-- Given exercise --
Output as a JSON list of strings the lines of the records between the line holding "Where should I" and the line holding "tap(69, 351)", inclusive, one string per line, with blank lines omitted and the pictures left out.

-- Excerpted records --

══════════════════════════════

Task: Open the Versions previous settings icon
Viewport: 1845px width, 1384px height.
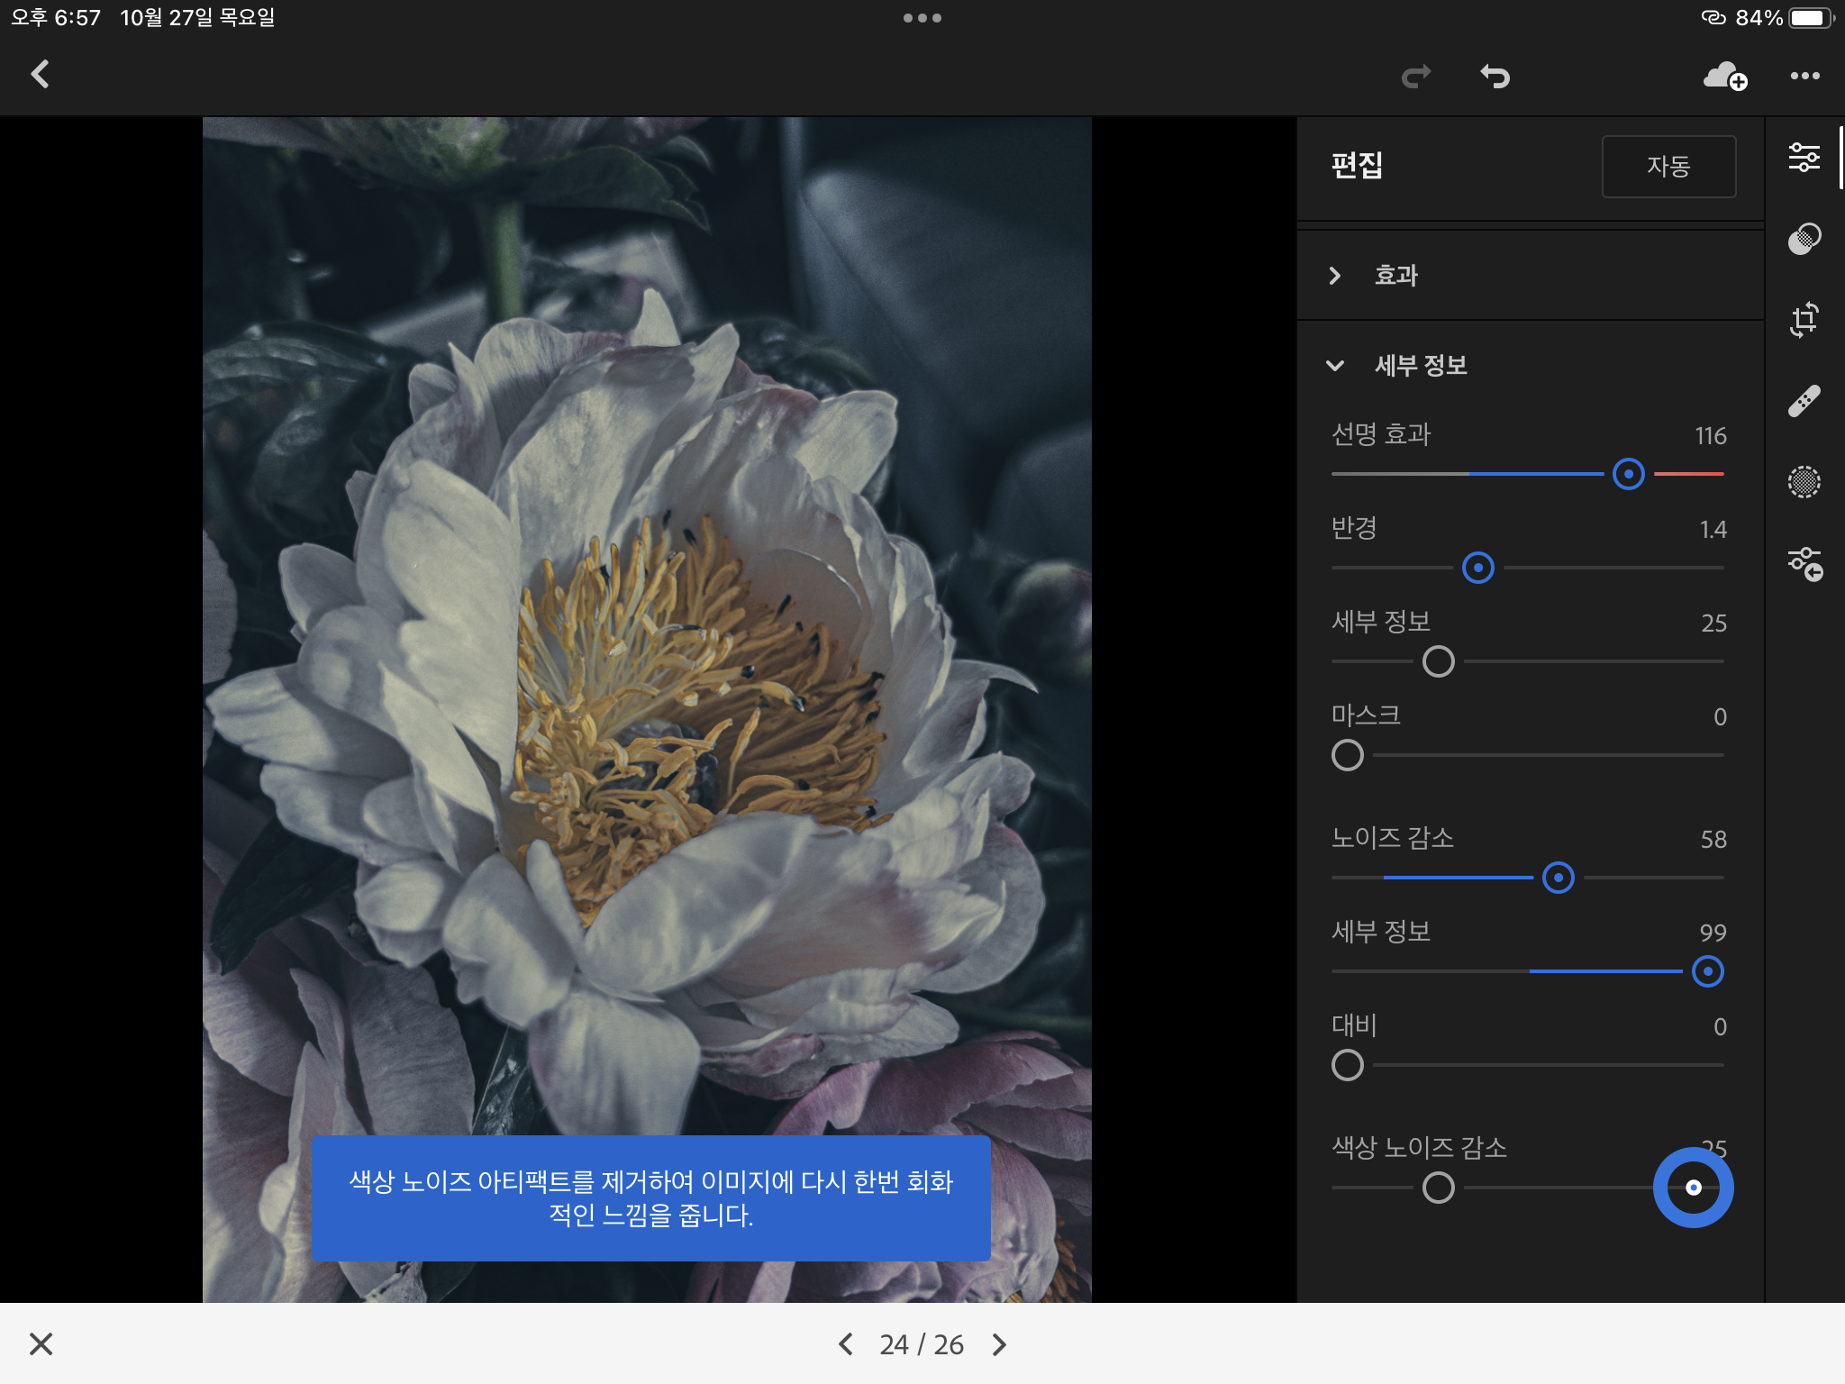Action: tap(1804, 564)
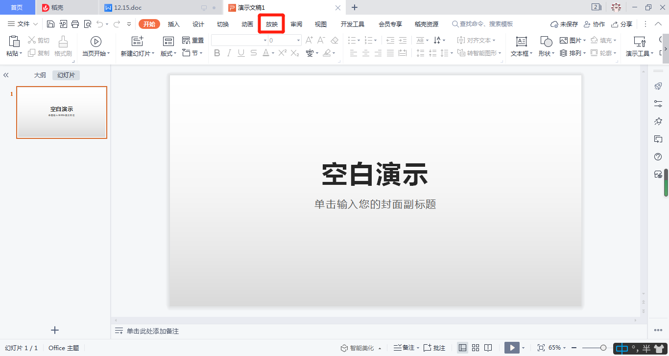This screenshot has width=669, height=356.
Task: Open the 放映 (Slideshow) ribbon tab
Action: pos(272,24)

══════════════════════════════

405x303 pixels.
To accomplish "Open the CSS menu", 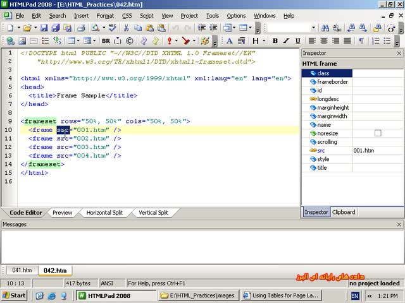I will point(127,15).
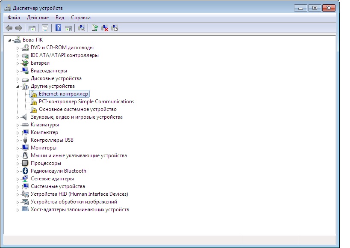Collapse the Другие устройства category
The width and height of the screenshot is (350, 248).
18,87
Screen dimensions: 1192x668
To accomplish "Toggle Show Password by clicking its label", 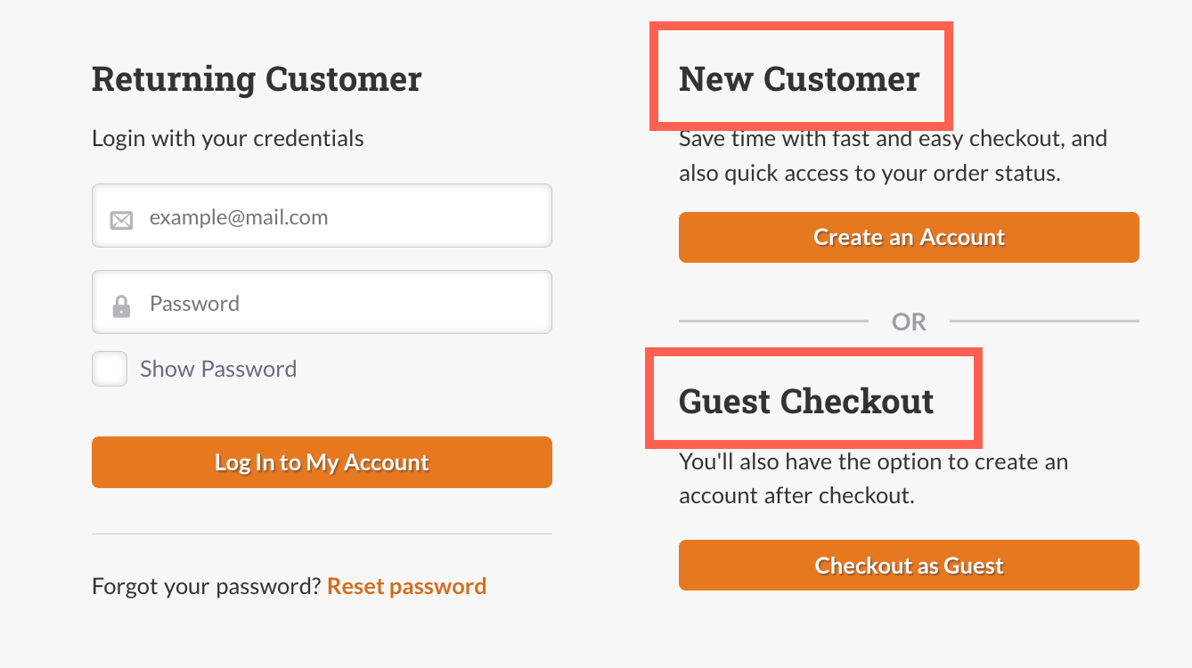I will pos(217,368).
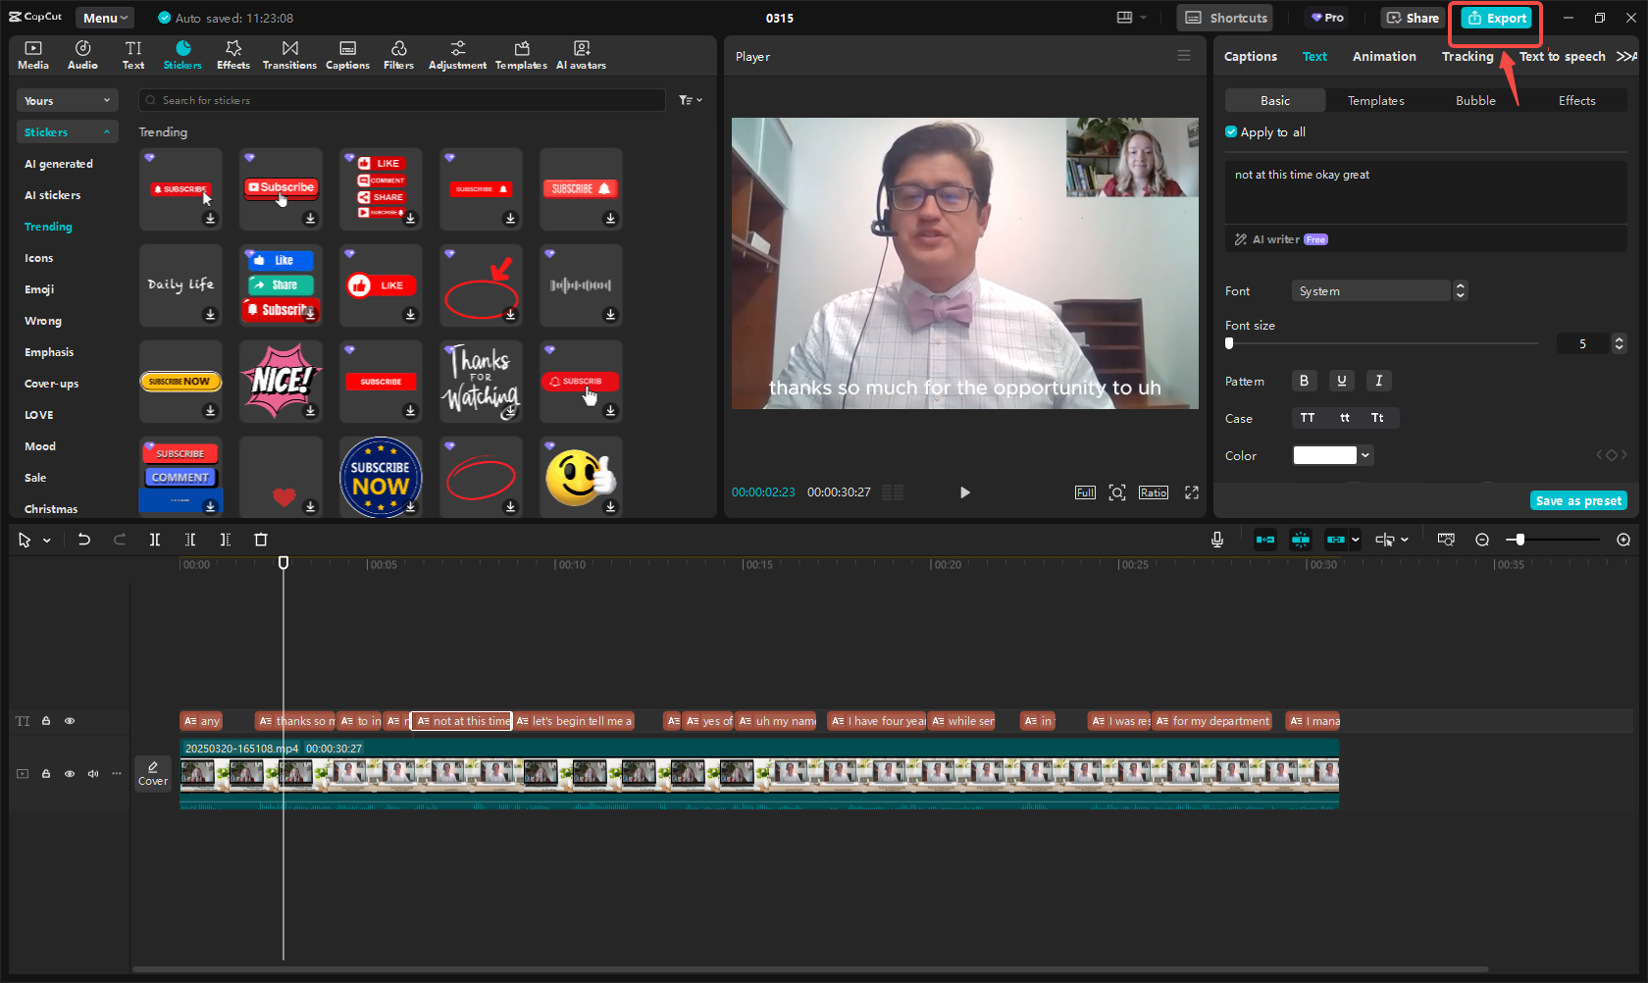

══════════════════════════════

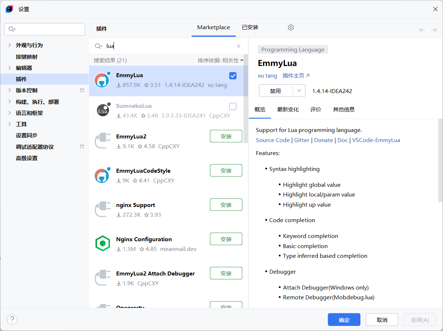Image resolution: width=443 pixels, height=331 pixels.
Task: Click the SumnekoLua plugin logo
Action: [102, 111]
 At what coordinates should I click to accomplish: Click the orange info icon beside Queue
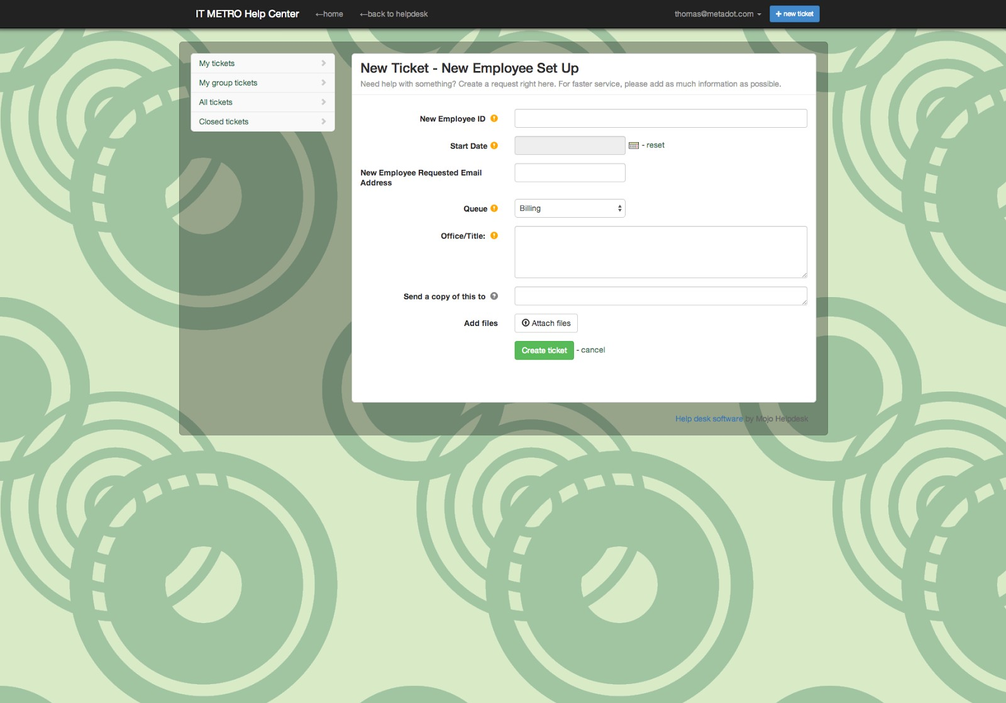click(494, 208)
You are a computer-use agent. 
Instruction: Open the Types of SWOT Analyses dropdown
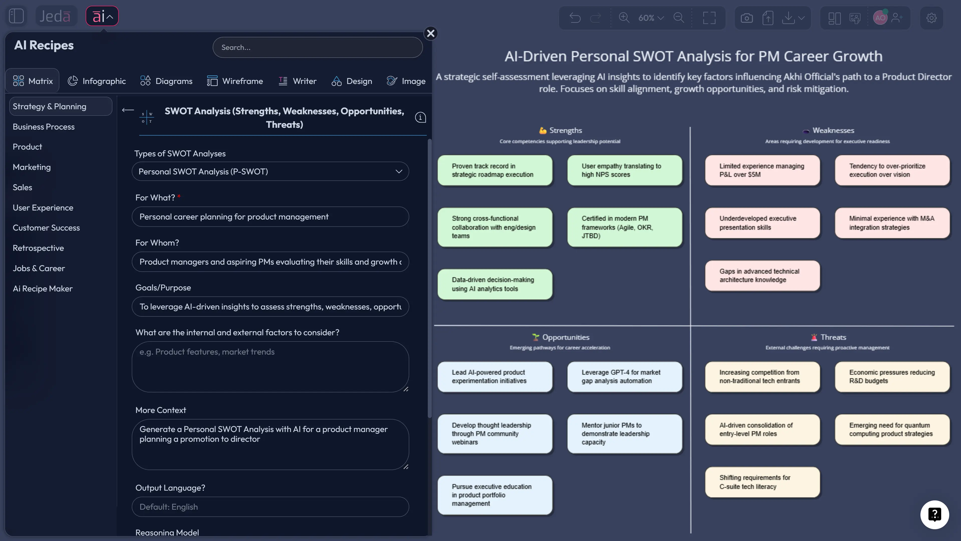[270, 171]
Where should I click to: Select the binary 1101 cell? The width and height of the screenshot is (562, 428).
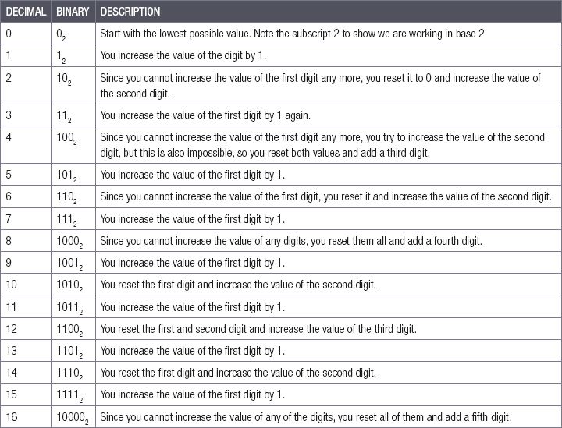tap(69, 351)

══════════════════════════════

-- Answer to this exercise --
[
  "Where should I click to: Select the binary 1101 cell? The width and height of the screenshot is (562, 428).",
  "tap(69, 351)"
]